• [WORK TO COMPLETE]: Answer with the exact lines of the following material from the one containing "Select the sphere preview mesh icon" through the one containing "Select the Citation", both end lines included.

• [DATA FOR THE TASK]:
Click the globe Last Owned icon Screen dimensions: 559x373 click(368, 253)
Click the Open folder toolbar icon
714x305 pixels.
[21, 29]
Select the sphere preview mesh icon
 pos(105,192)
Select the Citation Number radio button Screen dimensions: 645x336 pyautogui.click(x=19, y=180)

* * *

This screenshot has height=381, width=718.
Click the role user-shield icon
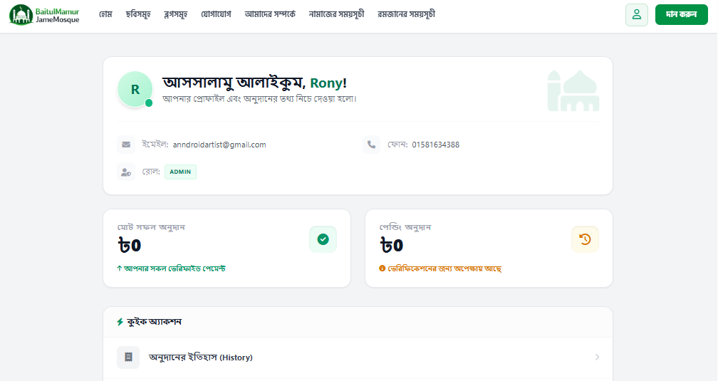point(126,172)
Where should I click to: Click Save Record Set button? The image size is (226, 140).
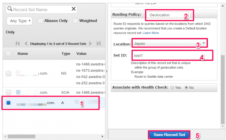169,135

• [ANSWER BOX]:
Select the sphere preview mesh icon
 pos(105,192)
Select the Citation Number radio button Screen dimensions: 645x336 pyautogui.click(x=19, y=180)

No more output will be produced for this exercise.